Rhynchopus

Scientific classification
- Domain: Eukaryota
- Clade: Discoba
- Phylum: Euglenozoa
- Class: Diplonemea
- Order: Diplonemida
- Family: Diplonemidae
- Genus: Rhynchopus Skuja 1948
- Type species: Rhynchopus amitus Skuja 1948
- Species: R. amitus Skuja 1948; R. coscinodiscivorus Schnepf 1994; R. euleeides Roy et al. 2007; R. humris Tashyreva et al. 2018; R. littoralensis Kufferath 1950; R. serpens Tashyreva et al. 2018;

= Rhynchopus =

Genus of protozoans

Rhynchopus is a genus of flagellate excavates in the class Diplonemea. They usually have flagella of different lengths and a single subapical opening with the flagellar pocket openings and adjacent feeding apparatus merging into one.
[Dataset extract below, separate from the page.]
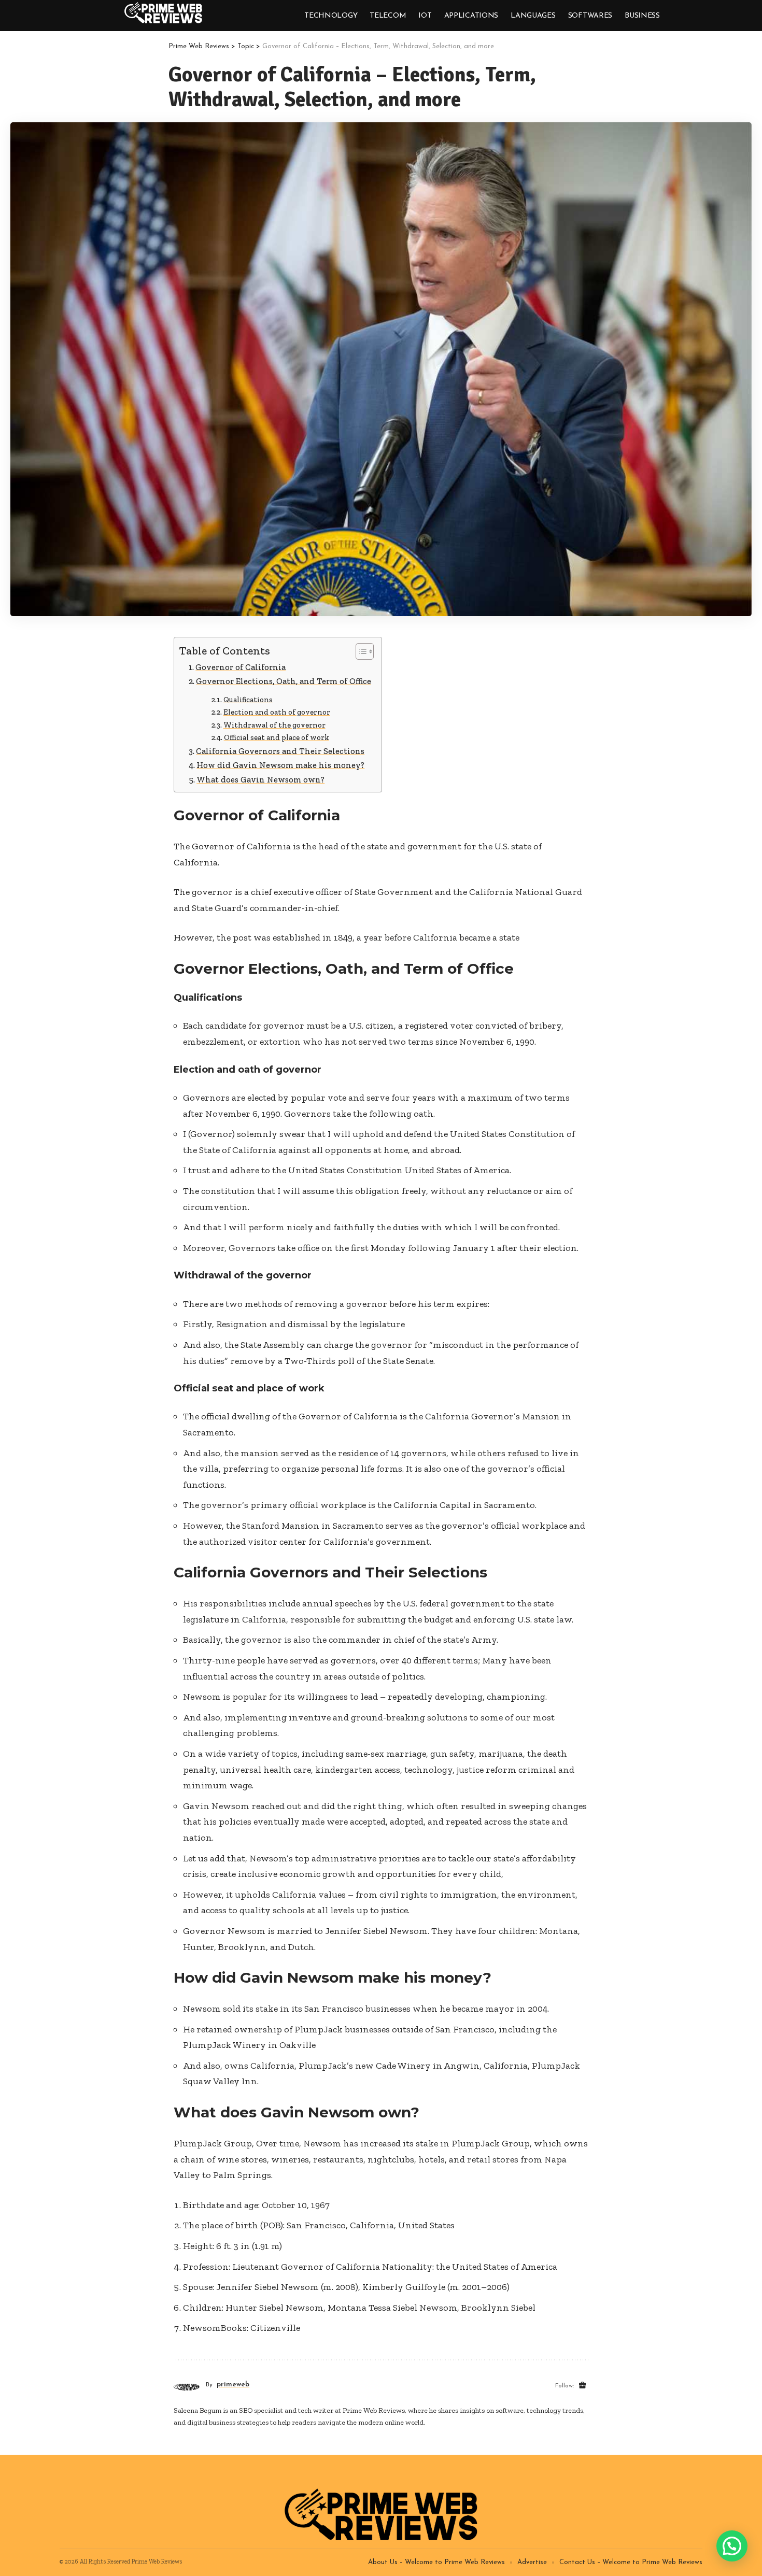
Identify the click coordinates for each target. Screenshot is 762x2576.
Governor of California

When food is scarce, mobile flagellated cells are produced, suggesting the presence of a fully flagellated and dispersive phase in the life cycle, serving to distinguish Rhynchopus from Diplonema. Most species are free-living, others are symbionts and R. coscinodiscivorus is an intracellular parasite of diatoms.

==Species==
The type species, R. amitus, has been described in Baltic plankton. It has an elongated pear shaped body, often more concave on one side than the other. A disc separates the flagellar apparatus ingestion pocket and two flagella pocket as they emerge from the cell. They have been found feeding on planktonic diatoms cytoplasm and gills of crayfish and crabs. In addition to the mobile phase flagellate stages also produces a cyst.

Rhynchopus euleeides is a free-living marine flagellate. In the trophic stage, the cells are predominantly elliptical and flattened laterally, but often change their shape . Slippage is the predominant form of locomotion. The two flagella, which are normally hidden in the sub-apical pocket, are short and of unequal length and have conventional axonemes, but seems to lack the paraxonemales rods. Swimmer cells, which are only occasionally seen, are smaller and have two conspicuous flagella, more than twice the length of the body.